On the external front, global financial conditions have become more uncertain due to the possibility that the U.S. Federal Reserve will delay its interest rate cut, given the rigidity that core inflation  in the United States has been showing. Inflation in Colombia exceeds that of other countries in the region such as Brazil, Chile, Peru, Uruguay, or Costa Rica, which have inflation levels below 5.0%, some of which waited to have lower inflations than Colombia when they started their down cycles, as documented in a recent Blog in this series.

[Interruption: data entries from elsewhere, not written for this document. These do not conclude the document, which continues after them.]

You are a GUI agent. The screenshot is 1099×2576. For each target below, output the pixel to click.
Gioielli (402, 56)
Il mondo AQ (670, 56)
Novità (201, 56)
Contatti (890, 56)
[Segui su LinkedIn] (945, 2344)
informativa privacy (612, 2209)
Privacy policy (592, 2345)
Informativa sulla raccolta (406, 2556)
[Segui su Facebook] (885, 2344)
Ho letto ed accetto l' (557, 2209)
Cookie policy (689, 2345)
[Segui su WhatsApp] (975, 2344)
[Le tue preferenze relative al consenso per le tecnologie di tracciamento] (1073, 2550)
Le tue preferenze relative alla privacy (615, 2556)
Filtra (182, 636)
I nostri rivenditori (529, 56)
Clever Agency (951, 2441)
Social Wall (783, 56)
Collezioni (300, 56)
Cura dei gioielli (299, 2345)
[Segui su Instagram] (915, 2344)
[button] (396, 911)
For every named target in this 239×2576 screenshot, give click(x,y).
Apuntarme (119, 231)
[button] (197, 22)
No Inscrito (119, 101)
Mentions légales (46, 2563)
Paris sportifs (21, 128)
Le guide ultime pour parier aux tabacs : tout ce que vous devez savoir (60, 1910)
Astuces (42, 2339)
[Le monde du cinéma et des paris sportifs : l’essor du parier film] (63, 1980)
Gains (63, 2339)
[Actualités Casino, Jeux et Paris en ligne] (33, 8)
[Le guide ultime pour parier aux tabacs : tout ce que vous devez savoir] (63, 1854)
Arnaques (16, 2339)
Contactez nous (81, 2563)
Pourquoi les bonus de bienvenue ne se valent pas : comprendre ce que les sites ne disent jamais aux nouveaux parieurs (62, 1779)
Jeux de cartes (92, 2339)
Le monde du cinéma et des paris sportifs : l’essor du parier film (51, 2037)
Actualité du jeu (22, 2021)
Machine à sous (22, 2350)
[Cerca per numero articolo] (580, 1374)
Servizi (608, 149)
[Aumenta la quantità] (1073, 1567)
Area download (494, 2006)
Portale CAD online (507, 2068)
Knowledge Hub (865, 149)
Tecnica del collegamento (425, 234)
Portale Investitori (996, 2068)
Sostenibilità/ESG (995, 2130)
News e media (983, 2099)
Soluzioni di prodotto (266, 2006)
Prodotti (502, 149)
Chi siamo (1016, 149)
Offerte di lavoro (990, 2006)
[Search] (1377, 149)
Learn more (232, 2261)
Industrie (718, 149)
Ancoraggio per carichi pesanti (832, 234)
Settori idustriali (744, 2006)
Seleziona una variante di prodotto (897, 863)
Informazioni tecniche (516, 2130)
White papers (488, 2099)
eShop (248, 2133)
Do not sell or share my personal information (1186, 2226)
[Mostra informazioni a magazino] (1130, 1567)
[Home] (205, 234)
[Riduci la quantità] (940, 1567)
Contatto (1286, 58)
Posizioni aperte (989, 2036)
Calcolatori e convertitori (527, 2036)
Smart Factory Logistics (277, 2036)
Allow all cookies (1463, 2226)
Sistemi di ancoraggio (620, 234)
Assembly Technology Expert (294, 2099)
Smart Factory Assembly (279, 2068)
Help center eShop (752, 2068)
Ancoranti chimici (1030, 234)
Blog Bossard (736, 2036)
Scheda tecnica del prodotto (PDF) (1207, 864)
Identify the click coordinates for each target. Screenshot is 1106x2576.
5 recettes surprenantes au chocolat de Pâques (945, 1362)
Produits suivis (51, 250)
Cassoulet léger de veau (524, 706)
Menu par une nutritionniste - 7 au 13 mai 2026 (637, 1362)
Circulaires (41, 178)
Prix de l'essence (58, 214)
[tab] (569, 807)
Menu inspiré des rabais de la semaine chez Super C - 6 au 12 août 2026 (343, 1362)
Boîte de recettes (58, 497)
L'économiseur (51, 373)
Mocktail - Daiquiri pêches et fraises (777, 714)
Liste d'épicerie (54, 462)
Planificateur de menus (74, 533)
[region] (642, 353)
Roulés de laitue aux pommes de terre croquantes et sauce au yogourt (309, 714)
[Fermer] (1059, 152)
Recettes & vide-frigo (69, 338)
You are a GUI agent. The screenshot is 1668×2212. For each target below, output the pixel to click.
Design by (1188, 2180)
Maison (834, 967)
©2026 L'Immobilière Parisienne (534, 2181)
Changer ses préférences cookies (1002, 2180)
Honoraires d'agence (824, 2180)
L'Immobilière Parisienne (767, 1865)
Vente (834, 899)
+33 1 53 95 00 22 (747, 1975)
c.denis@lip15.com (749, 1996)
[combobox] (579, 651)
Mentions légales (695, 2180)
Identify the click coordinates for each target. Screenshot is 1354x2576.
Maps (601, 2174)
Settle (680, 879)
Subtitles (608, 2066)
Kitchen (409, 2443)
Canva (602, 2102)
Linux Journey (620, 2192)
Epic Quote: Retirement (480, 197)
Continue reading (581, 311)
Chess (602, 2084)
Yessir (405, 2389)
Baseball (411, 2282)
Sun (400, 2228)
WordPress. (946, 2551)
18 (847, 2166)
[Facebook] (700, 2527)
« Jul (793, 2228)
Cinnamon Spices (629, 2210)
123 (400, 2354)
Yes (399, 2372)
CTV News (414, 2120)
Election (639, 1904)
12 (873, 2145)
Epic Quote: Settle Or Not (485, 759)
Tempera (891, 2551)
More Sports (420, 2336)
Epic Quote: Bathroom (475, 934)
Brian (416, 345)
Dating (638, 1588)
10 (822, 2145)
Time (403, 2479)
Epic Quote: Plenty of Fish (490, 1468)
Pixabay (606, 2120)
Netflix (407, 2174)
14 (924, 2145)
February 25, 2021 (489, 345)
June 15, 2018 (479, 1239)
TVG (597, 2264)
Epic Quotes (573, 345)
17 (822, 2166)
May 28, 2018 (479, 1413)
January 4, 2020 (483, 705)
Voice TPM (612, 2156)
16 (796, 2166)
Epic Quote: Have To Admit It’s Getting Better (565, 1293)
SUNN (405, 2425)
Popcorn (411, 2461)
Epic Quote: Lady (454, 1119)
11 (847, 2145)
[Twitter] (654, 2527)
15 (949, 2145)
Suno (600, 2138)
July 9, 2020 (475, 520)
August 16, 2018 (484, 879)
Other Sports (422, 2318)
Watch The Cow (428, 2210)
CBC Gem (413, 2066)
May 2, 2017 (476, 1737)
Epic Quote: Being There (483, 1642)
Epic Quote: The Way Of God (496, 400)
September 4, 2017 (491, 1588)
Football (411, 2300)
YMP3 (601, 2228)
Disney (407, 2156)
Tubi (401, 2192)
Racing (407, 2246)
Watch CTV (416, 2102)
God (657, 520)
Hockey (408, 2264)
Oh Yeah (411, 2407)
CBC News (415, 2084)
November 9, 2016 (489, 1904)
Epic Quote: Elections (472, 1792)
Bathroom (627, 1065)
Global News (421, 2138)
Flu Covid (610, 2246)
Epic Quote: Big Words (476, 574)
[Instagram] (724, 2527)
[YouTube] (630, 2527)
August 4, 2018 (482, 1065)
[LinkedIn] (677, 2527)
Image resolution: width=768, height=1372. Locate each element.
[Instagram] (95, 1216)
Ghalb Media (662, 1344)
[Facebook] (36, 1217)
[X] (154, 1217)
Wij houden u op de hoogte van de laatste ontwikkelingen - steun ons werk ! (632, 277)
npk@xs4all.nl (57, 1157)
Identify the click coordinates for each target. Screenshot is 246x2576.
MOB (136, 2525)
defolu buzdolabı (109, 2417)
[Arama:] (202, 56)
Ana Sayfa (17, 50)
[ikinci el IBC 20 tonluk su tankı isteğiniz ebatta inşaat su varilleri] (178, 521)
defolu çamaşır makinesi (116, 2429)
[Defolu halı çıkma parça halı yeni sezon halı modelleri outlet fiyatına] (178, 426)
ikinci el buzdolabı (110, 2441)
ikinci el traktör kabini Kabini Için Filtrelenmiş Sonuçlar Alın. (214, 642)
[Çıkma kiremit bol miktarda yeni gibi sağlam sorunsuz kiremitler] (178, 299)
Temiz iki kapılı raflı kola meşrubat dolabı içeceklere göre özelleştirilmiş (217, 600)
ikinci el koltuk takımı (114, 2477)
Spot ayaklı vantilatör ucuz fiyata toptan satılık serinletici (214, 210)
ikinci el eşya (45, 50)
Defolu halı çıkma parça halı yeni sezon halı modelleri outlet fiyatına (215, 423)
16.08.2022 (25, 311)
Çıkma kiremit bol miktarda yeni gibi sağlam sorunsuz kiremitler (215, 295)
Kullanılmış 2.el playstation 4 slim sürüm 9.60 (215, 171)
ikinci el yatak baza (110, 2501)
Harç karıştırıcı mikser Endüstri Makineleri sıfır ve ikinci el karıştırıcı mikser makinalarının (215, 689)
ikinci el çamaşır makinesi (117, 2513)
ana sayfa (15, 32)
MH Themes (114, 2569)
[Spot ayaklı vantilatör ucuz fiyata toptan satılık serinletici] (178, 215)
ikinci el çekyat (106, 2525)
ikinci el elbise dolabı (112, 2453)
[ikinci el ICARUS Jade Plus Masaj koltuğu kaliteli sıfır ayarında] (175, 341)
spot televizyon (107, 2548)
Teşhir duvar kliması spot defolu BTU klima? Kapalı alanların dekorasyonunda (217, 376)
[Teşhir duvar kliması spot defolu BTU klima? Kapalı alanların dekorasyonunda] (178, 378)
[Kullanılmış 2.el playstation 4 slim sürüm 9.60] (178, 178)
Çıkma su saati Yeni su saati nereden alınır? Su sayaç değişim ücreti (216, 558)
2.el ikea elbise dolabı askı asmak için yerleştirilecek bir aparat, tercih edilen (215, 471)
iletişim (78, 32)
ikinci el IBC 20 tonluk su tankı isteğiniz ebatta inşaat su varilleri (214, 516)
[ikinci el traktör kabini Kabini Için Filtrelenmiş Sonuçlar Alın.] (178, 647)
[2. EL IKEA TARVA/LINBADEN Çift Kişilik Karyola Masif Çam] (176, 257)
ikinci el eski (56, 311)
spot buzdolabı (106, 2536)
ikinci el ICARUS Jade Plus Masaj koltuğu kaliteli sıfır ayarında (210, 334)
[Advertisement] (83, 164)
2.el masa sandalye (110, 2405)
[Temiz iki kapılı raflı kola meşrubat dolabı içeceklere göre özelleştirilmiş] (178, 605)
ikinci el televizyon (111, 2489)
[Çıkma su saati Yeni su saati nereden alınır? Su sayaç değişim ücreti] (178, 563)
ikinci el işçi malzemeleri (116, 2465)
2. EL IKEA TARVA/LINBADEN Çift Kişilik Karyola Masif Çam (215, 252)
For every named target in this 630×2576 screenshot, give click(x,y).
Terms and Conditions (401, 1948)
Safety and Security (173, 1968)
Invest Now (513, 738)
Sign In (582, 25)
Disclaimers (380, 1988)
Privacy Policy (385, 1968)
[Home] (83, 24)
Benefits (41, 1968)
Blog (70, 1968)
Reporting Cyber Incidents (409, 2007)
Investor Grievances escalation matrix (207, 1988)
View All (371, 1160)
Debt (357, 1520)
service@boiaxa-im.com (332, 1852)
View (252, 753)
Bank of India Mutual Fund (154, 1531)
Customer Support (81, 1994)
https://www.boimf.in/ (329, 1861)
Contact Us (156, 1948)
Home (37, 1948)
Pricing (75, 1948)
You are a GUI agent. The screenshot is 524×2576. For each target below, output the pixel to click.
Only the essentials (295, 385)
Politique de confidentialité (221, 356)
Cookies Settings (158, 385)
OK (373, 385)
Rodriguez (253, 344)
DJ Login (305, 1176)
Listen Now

The conditions described above make it difficult for the monetary authority to be very aggressive with cuts in the policy interest rate since there is a risk that very rapid reductions may have to be reversed if there were events that make it difficult to achieve the inflation target in the first half of 2025, which is the compliance horizon determined by the Board of Directors. This time frame was chosen to balance the risks of loss of monetary policy credibility and the cost of disinflation. The speed of rate cuts should be assessed in light of this horizon.

We all wish for a vigorous economic recovery, and monetary policy easing will undoubtedly help. But as the old adage goes, "getting up earlier won't make the sun rise sooner”.  A mistake in this last stage of the path would bring serious consequences. Great climbers know this.